| 320 g | Riso Carnaroli |
| 150 g | Nocciole intere con guscio |
| 1 l | Brodo vegetale caldo |
| 1 piccola | Cipolla bianca |
| 80 g | Burro |
| 60 g | Parmigiano reggiano grattugiato |
| 120 ml | Vino bianco secco |
| q.b. | Sale e pepe |
| 285 kcal | Energia |
| 7 g | Proteine |
| 12 g | Grassi |
| 5 g | di cui saturi |
| 38 g | Carboidrati |
| 1 g | di cui zuccheri |
| 2 g | Fibre |
| 0,8 g | Sale |
Il sapore è rotondo e profondo, dominato dalla nocciola tostata che riposa sullo sfondo cremoso del riso. Non è un gusto dolce, ma tostato, leggermente burroso, con il sale che emerge al fondo. La nocciola dà al piatto una nota aromatica decisa, quasi di nocciola caramellata, che si lega perfettamente con il brodo vegetale leggero. Si serve subito dal pentolino al piatto, rigorosamente piatto fondo per mantenere la temperatura e la cremosità. Tradizionalmente si abbina a un bianco secco, fresco e minerale.
Non usare il riso bianco o l'arborio al posto del Carnaroli: hanno una diversa capacità di assorbimento del brodo e rilasceranno troppo amido, rendendo il risotto appiccicaticcio invece di cremoso. Non aggiungere tutto il brodo insieme: il risotto ha bisogno di assorbire gradualmente il liquido per sviluppare la giusta cremosità. Non dimenticare che il riso continua a cuocere anche quando togli dal fuoco: meglio fermarlo mezzo minuto prima che farlo scuocere.

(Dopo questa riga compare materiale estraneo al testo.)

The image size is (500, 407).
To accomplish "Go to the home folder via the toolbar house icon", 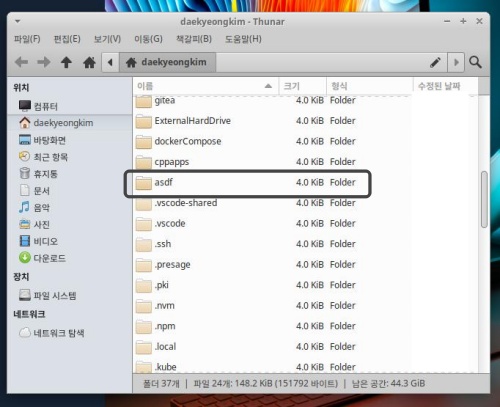I will pyautogui.click(x=89, y=62).
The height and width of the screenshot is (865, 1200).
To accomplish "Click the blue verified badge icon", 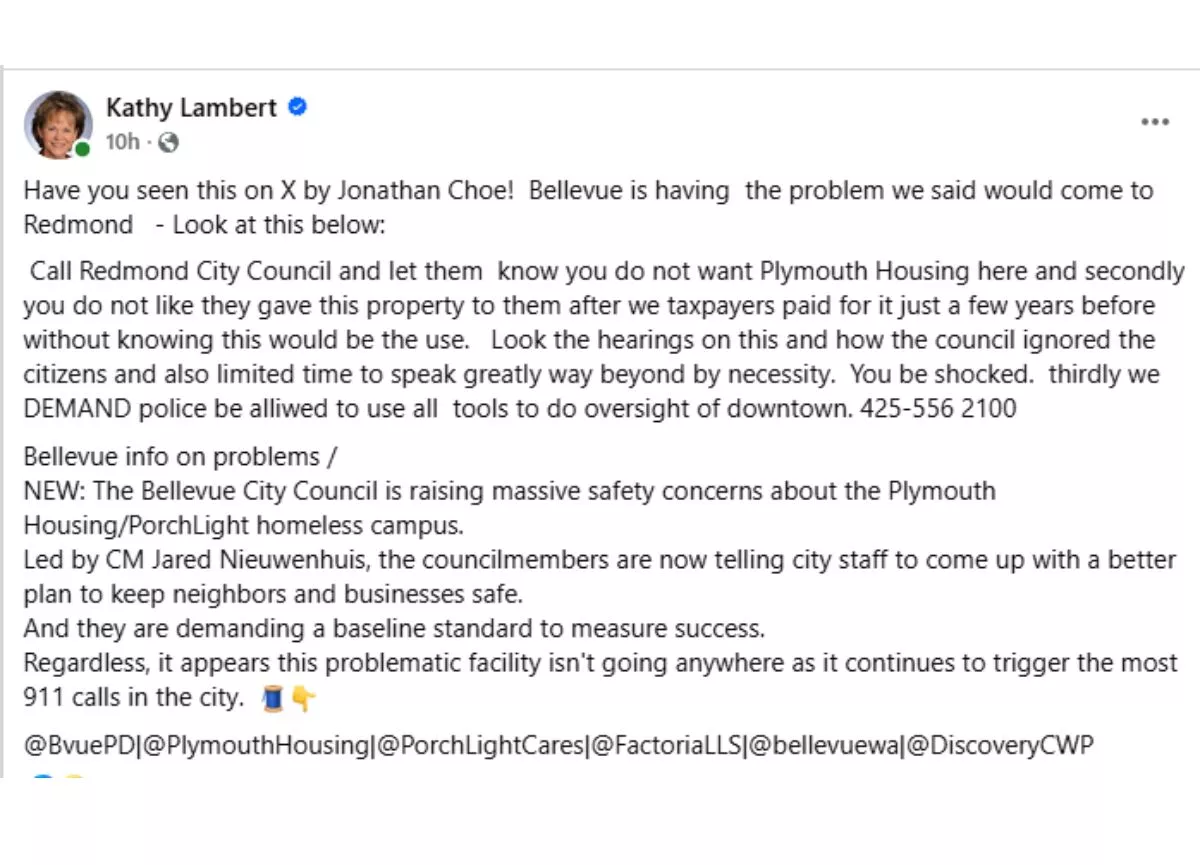I will point(297,107).
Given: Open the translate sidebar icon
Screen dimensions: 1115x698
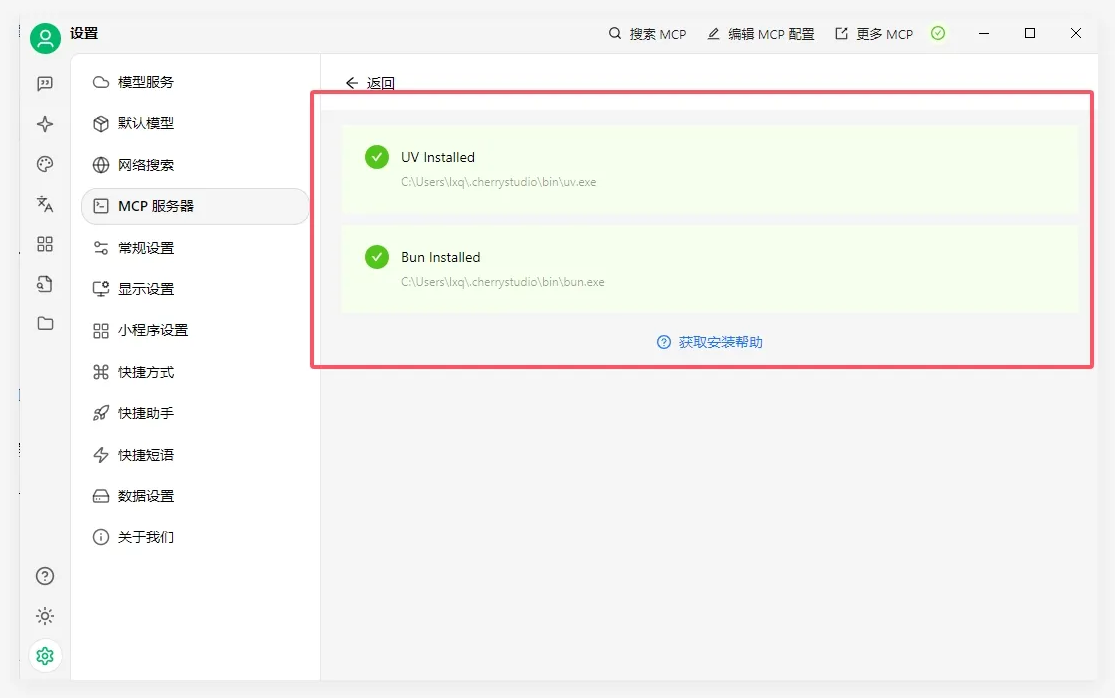Looking at the screenshot, I should click(45, 204).
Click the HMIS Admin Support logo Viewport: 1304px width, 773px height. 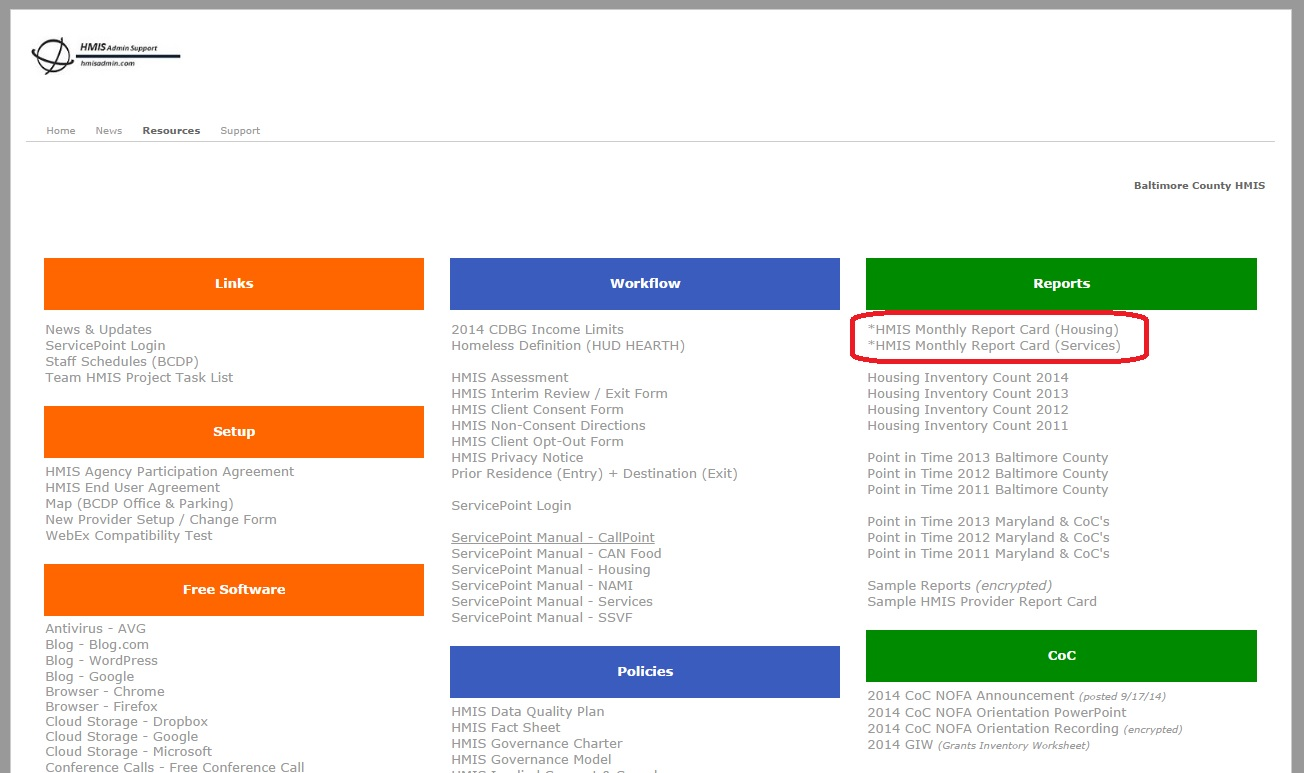[x=104, y=55]
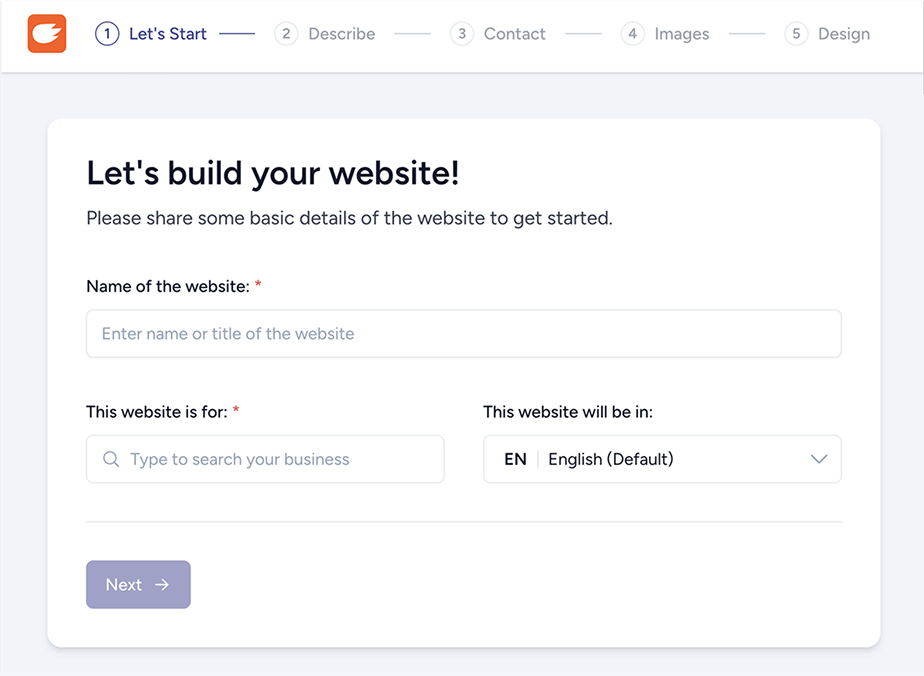Select the Design step
The height and width of the screenshot is (676, 924).
click(845, 33)
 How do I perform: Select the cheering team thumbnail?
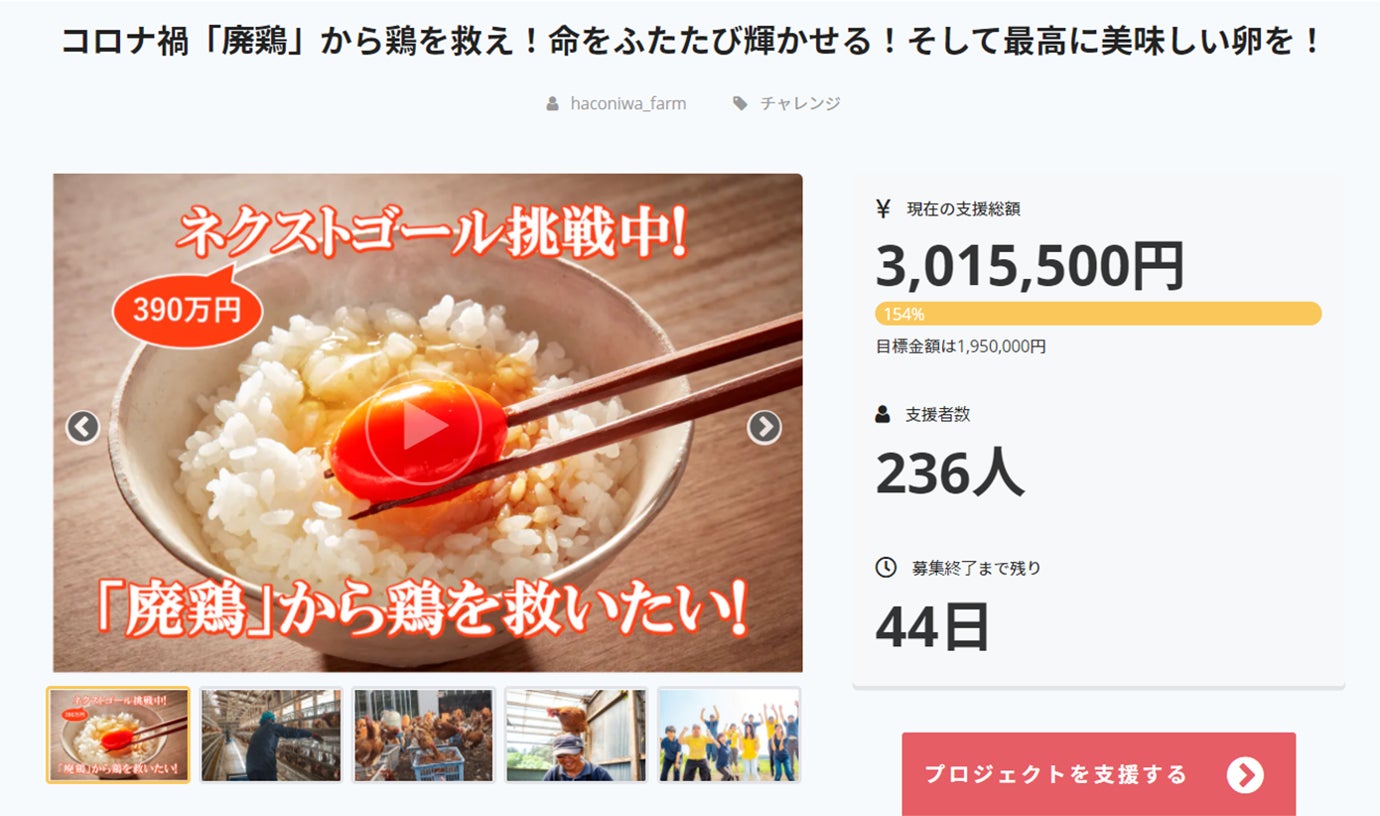pos(729,735)
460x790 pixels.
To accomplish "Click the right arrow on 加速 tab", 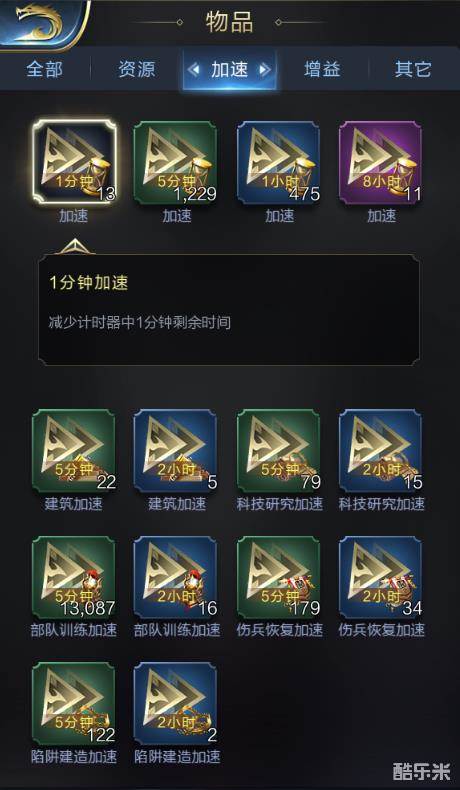I will click(264, 70).
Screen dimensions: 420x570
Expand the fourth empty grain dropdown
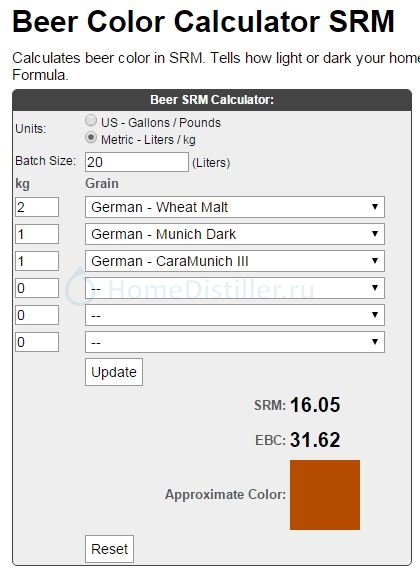click(235, 288)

È un piatto ideale da settembre a marzo, quando le nocciole appena raccolte raggiungono il mercato e il clima freddo rende desiderabili i piatti caldi e cremosi. In autunno la nocciola è al suo picco di aromaticità e la ricetta esalta i sapori della stagione. È perfetto per un pranzo domenicale, per cene invernali in famiglia o come primo di una festa.